La raison que l’on pourrait invoquer pour justifier cet état mélancolique semble être celle de la mort de sa fille au début du film. Mais je crois qu’elle n’est pas suffisante. Neil, dès les premières scènes, parait déjà absent, mutique. Son âme est fêlée, et ce depuis bien longtemps il me semble. Sa femme rappelle qu’il a connu la guerre, que par le passé quatre de ses camarades sont morts dans des accidents d’avion la même année. La mort est son compagnon de route depuis bien longtemps. Le décès de sa fille n’a fait qu’accélérer un processus qui était déjà en marche, en incorporant encore davantage en lui cette force négative qui le pousse à rechercher le néant. Le film est alors une lente procession, une marche mortuaire où la vie de l’individu est indissociable de son revers, où le temps est scandé par les disparitions, où la mort est tellement présente qu’elle en devient une composante fatalement acceptée par tous, au point qu’il n’est jamais question, dans les discussions familiales, des risques qu’encourent Neil à continuer. Sa femme ne le met pas en garde, elle sait ce qui l’anime, ce qui le rend absent et qui en même temps le maintient en vie. Elle dit elle-même, à un moment, que Neil, contrairement aux autres étudiants à la fac, savait ce qu’il voulait. Mais ce qu’il veut, c’est précisément rien, rechercher le vide, en se noyant dans le travail, en faisant ce qu’on attend de lui. Ce rien trouvant alors sa pleine expression dans le vol spatial, où la solitude de l’homme s’y manifeste dans des proportions démesurées.
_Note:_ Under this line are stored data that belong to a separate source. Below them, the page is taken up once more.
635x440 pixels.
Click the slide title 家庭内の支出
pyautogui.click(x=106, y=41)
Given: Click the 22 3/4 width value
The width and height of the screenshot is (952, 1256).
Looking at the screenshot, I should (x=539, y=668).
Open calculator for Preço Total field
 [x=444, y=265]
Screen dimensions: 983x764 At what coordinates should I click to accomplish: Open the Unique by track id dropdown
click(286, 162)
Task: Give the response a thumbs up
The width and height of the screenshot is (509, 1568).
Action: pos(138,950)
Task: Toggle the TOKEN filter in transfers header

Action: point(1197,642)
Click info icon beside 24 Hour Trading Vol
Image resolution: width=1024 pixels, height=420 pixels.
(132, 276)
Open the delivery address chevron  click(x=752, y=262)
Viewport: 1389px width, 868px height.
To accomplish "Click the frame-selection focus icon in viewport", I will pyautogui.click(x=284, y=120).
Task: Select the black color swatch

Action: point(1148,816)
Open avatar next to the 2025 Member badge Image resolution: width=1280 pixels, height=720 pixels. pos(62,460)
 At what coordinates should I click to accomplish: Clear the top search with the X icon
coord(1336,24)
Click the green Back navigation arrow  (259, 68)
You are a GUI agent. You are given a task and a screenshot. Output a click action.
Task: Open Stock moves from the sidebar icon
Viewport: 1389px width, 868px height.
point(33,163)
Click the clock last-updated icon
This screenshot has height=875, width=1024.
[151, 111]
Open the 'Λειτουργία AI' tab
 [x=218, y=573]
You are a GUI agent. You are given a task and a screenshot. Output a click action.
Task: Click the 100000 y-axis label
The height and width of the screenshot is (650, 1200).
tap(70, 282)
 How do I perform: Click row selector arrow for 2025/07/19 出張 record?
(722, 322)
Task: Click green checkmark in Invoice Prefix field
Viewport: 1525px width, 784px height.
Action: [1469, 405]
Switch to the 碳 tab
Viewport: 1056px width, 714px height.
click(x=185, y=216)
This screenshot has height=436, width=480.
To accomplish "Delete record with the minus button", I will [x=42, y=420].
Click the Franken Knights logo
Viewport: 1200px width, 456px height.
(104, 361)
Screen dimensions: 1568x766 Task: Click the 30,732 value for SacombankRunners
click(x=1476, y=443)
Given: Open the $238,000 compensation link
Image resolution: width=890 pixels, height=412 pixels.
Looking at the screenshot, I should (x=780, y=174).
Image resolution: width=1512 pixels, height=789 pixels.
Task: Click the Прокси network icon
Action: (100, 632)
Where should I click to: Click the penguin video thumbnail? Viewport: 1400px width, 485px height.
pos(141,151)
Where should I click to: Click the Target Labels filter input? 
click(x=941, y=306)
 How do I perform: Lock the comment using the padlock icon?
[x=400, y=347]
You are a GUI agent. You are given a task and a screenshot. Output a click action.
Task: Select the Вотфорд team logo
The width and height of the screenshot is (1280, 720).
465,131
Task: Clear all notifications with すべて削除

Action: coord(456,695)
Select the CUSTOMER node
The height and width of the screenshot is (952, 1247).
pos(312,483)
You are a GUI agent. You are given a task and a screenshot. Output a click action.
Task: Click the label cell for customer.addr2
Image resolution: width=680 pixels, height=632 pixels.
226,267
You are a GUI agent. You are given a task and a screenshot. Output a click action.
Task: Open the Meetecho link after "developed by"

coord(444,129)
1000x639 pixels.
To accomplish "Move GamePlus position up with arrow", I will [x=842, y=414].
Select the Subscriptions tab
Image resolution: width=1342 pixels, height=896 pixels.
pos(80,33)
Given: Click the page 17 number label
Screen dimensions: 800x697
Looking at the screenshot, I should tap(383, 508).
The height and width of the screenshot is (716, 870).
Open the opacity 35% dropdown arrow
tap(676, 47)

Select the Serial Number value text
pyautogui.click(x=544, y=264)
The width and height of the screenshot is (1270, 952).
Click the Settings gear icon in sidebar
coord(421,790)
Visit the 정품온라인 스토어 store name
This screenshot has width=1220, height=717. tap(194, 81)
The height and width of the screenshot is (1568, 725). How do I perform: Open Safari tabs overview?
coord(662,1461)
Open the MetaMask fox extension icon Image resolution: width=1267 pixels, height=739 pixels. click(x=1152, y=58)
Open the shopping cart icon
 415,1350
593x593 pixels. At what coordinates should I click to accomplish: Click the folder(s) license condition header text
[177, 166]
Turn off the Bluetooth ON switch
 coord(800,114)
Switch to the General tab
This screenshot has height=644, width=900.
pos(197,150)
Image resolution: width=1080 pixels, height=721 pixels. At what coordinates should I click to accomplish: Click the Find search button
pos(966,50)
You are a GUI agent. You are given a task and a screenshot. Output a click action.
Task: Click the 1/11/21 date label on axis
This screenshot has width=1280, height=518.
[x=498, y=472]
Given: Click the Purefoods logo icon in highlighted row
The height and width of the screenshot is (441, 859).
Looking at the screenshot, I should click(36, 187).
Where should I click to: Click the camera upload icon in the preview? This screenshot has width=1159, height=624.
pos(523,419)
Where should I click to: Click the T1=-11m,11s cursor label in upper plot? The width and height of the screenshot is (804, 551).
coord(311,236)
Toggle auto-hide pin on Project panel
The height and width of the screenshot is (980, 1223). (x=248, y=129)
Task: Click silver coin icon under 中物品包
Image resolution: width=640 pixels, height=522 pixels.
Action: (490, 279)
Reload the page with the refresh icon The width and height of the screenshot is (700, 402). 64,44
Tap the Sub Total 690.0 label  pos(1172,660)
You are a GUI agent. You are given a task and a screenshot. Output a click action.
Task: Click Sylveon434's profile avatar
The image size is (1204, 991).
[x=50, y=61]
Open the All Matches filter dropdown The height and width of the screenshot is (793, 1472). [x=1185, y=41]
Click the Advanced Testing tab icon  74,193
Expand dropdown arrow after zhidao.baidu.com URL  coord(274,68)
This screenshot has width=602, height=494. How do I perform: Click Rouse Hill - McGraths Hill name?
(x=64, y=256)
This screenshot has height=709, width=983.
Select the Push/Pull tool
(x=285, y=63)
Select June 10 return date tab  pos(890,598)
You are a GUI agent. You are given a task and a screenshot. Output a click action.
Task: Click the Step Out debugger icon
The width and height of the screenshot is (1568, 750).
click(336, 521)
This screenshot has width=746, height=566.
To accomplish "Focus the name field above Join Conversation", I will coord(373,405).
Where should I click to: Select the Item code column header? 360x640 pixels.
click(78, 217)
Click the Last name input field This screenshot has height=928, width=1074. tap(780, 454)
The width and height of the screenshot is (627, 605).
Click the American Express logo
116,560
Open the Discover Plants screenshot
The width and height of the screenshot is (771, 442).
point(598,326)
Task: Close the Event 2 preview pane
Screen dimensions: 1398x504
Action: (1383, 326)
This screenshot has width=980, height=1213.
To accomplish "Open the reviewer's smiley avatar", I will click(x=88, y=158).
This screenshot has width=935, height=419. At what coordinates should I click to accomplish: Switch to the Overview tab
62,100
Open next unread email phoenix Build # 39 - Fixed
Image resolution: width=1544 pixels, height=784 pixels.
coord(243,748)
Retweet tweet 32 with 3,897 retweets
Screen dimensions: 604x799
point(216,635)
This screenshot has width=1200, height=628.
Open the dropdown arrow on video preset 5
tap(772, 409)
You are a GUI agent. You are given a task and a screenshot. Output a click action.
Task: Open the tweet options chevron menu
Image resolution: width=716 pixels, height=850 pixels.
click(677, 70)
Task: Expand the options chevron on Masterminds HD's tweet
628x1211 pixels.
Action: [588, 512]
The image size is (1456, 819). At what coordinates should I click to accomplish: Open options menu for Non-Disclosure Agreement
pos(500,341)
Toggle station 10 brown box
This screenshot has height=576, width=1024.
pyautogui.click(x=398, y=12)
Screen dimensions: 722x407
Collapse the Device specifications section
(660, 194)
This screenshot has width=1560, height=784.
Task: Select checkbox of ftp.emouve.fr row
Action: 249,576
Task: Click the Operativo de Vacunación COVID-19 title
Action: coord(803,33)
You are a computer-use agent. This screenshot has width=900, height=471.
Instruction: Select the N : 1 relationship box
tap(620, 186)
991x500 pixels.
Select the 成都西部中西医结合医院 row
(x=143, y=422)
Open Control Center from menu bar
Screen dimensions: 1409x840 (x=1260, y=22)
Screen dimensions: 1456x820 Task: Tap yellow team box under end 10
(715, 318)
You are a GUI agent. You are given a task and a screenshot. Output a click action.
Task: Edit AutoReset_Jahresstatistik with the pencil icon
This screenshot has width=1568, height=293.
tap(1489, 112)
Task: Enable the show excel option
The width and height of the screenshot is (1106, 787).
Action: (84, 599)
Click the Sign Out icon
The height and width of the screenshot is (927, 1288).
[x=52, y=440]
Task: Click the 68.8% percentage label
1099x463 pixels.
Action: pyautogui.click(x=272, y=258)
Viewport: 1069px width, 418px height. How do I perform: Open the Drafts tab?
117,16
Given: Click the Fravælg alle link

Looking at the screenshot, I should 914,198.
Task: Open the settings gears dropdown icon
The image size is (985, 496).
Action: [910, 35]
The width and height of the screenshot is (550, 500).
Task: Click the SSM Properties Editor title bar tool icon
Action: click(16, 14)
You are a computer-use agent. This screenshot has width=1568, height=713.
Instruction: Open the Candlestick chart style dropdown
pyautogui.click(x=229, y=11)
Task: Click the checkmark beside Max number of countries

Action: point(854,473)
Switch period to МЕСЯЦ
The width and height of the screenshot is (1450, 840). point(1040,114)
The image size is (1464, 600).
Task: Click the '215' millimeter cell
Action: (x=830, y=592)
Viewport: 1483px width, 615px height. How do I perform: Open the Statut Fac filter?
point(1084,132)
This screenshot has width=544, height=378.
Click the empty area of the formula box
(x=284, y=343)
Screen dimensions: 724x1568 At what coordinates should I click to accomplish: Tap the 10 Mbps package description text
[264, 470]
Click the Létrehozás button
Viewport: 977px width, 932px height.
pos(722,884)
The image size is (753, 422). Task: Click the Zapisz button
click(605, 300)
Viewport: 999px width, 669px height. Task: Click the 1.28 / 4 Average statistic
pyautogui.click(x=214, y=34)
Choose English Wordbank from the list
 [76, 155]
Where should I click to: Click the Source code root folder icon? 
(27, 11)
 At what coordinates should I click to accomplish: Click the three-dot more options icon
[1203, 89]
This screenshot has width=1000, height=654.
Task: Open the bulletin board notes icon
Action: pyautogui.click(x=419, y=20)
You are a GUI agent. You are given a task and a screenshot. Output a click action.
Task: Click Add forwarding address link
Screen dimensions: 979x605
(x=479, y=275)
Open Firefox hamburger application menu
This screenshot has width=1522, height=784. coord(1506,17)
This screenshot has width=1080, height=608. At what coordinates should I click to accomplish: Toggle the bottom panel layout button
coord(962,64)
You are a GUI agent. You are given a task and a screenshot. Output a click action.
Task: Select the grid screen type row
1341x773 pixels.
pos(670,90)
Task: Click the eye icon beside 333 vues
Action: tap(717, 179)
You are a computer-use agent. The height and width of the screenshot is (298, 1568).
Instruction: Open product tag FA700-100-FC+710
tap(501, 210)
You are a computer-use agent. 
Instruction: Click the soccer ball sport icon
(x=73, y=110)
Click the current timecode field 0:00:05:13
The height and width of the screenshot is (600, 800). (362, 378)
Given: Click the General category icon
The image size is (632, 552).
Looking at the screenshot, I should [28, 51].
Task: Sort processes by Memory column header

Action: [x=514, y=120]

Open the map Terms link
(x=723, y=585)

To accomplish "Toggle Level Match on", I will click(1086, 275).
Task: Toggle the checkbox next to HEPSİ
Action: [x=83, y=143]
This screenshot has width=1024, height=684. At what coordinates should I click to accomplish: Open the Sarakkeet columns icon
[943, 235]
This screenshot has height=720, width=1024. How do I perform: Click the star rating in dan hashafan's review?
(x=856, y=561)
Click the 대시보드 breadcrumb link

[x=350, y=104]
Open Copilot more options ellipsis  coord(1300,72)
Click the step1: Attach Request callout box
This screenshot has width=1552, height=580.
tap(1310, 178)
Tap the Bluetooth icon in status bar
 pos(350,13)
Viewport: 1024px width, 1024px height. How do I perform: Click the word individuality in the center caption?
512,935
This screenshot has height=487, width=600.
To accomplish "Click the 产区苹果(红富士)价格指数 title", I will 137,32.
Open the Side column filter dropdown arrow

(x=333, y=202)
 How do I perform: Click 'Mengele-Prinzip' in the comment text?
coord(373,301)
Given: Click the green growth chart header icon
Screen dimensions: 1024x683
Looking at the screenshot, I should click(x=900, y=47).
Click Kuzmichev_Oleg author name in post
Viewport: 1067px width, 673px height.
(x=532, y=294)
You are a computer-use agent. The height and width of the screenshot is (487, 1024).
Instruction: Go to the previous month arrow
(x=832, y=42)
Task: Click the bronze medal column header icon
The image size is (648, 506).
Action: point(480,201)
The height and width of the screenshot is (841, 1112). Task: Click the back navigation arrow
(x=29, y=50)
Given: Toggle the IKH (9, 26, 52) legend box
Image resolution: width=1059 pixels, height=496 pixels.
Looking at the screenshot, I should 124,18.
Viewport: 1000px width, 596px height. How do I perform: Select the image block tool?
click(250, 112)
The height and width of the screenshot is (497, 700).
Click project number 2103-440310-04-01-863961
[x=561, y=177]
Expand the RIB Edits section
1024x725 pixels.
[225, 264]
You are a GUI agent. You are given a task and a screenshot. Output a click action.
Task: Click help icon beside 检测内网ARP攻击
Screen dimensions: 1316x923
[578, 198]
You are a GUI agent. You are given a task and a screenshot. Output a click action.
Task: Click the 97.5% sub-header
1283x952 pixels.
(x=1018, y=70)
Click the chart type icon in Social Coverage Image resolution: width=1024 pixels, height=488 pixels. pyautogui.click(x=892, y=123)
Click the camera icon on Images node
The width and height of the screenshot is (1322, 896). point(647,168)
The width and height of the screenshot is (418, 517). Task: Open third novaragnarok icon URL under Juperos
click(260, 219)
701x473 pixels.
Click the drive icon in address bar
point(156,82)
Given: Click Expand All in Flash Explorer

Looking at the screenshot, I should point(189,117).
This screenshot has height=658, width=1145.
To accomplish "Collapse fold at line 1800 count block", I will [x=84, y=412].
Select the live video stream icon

Certains voient dans le parcours du personnage un travail de deuil. En effet, les images (malheureusement éculées) d’un passé édénique en compagnie de sa famille témoignent de la nostalgie du personnage, de son enfermement dans un passé qui s’oppose à la projection de soi dans le futur - qui est pourtant le propre du voyage, de l’exploration, de la découverte. La tension résultant de la pression de ces deux forces antagoniques ne pourrait se résorber qu’à condition que le personnage arrive à trouver dans le présent un évènement symbolique à même de lui faire accepter le passé. Enterrer symboliquement un collier de sa fille sur la lune peut effectivement aider dans le travail de deuil. Mais le film montre bien qu’à son retour, la distance de Neil aux autres est maintenue (la vitre qui le sépare de la femme). De plus, aller sur la lune n’était pas pour lui une évidence, puisqu’il n’a jamais désiré prendre la place d’un autre. En ce sens, il ne souhaitait pas ardemment atteindre cet astre pour faire le deuil de sa fille. Disons qu’une occasion s’est présentée d’emporter avec lui un souvenir, et que dans la mesure où la lune évoque pour lui un coin isolé du monde, un sanctuaire, sa fille, parce qu’elle est décédée, pourrait reposer ici, et ce avec lui si sa mission ne l’obligeait pas à rentrer. La caméra panotant sur l’astre lunaire, jusqu’à filmer la Terre, au loin, traduit alors le vertige métaphysique d’un homme confronté à la pure solitude, symbole de la mort, puisque plus rien ne rattache l’individu au monde. Cette caméra contemplative montre que l’Absolu que recherche cet explorateur est d’une autre nature que celui habituellement présenté au cinéma. C’est bien la mort, et non pas la vie, qui fait office de point de référence.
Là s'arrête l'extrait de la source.